Rendy memandang wajah Ayaka. Ia kasihan melihat kondisi Ayaka yang seperti ini, tapi satu sisi—dia tidak memiliki pilihan lain karena hanya cara ini yang kemungkinan bisa membuatnya mendapatkan Ayaka.

“Maafin gue ... Gue cuman mau lo jadi milik gue karena lo satu-satunya cewek yang mirip sama Natasya,” ungkap Rendy dengan suara pelan.

Rendy menghela napas. Ia menggenggam kuat tangan Ayaka. Tiba-tiba tangan Ayaka bergerak dan perlahan Ayaka membuka matanya.

“Lo ngapain di sini? Terus kenapa gue bisa ada di rumah?” tanya Ayaka dengan wajah bingung.

“Lo pingsan, makanya gue bawa pulang. Masih untung gue tolongi,” jawab Rendy.

“Ha? Terus gimana jenazah Ibu? Ibu hidup lagi?” tanya Ayaka.

“Lo pikir ini sinetron? Ibu lo udah dikubur,” jawab Rendy.

“Terus Grandma sama Bi Ijah mana?” Ayaka kembali bertanya, ia panik setelah menyadari hanya berdua dengan Rendy di kamar.

“Mereka belum pulang,” sahut Rendy dengan nada santai.

“Apa? Lo jangan dekat-dekat sama gue!” seru Ayaka.

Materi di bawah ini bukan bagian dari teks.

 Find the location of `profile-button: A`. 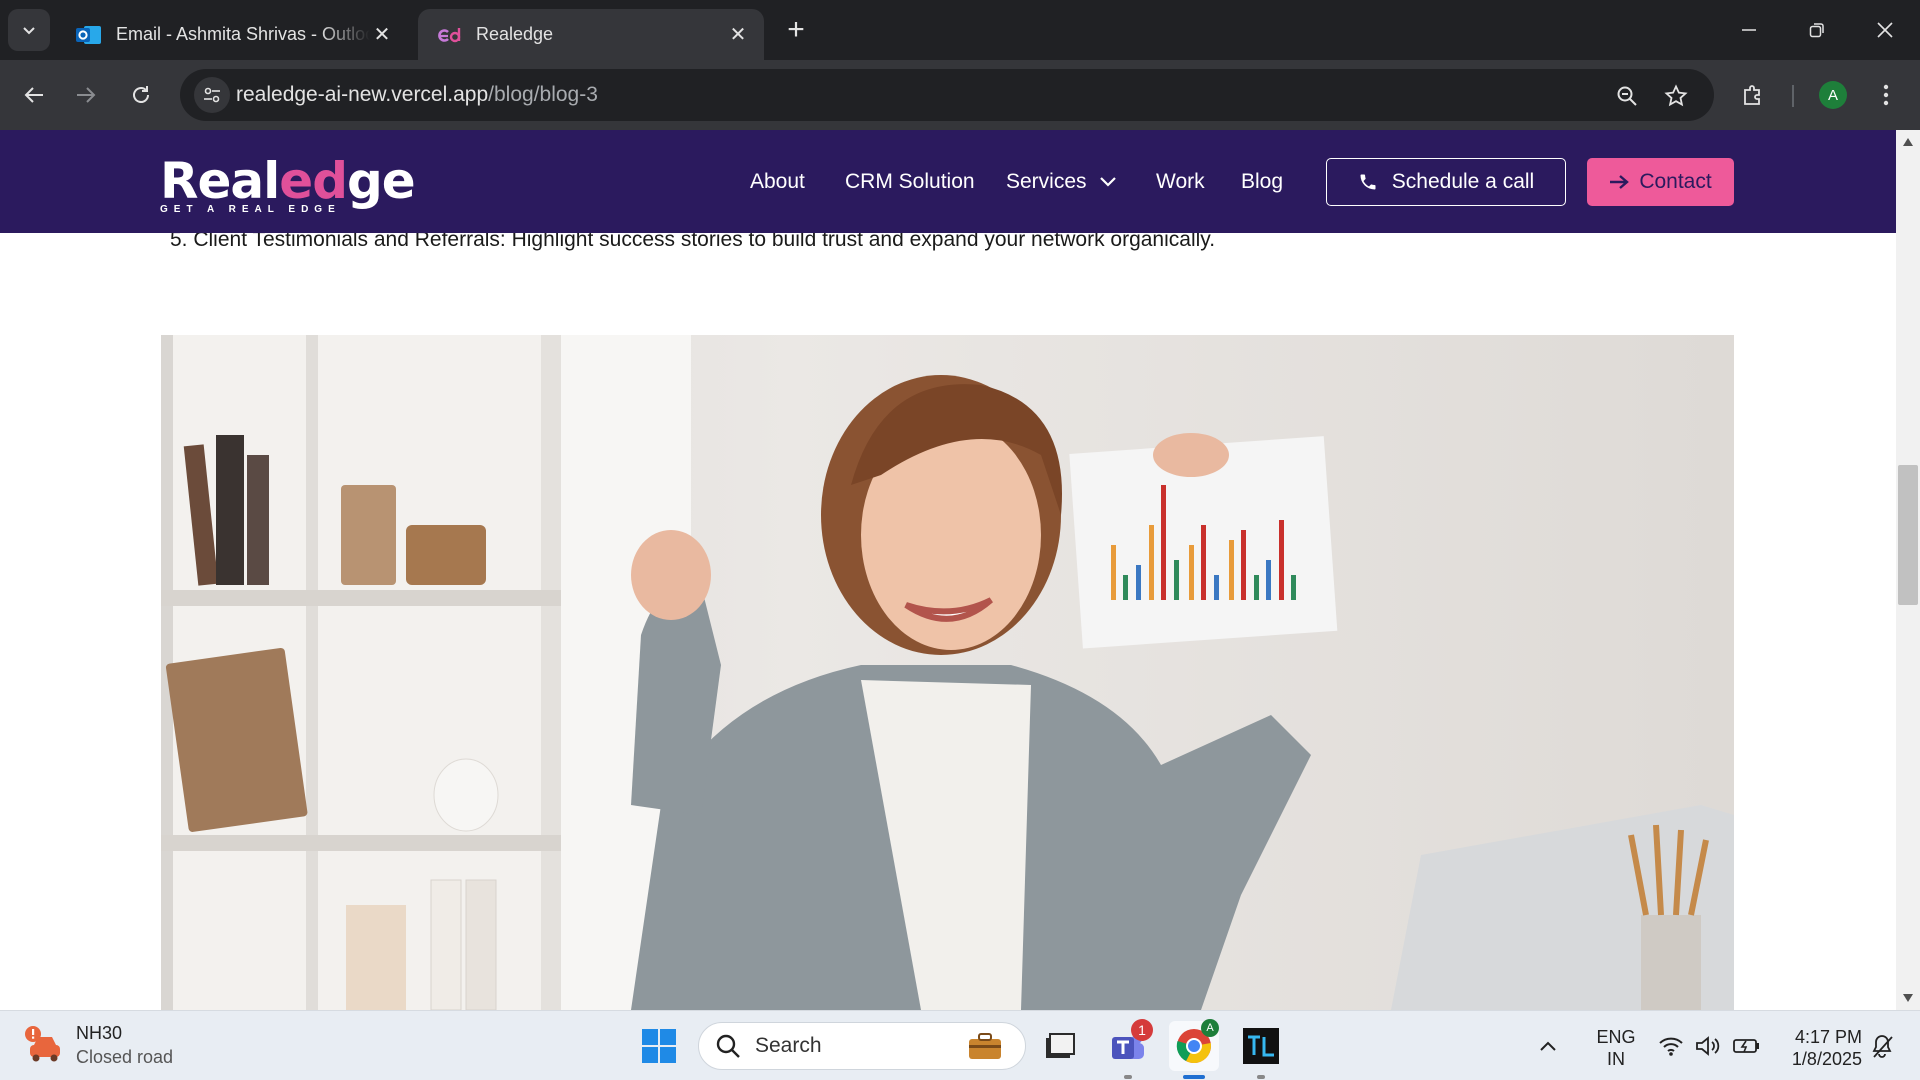

profile-button: A is located at coordinates (1833, 95).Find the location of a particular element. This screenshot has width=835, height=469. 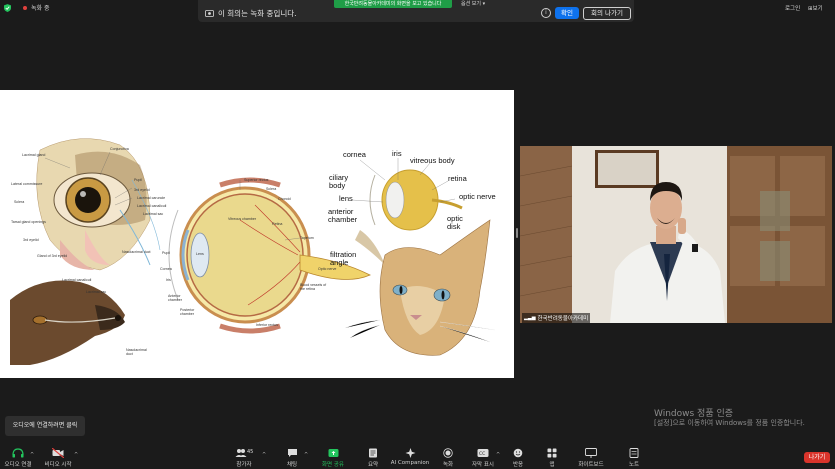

Spontan Ayaka bangun dan menutup tubuhnya dengan selimut. Ia menggeser posisinya hingga berada cukup jauh dari Rendy.

“Tenang aja kali, gue enggak mungkin rusak perempuan yang gue cinta.” Rendy mengukir senyuman, tetapi Ayaka menatapnya dengan tajam. Ia tidak percaya dengan ucapan Rendy karena Rendy pernah hampir melecehkan dirinya.

“Bohong! Lagi pula, lo enggak cinta sama gue! Lo itu cuman terobsesi buat dapetin gue dan perasaan lo enggak tulus ke gue,” tutur Ayaka.

“Terserah mau ngomong apa. Yang penting gue akan tetap perjuangin perasaan gue ke lo,” sahut Rendy.

Rendy beranjak dari kasur, ia melangkah dan keluar dari kamar. Ayaka memandang Rendy yang perlahan menghilang dari pandangannya, tetapi ia mendengar langkah Rendy menuruni tangga.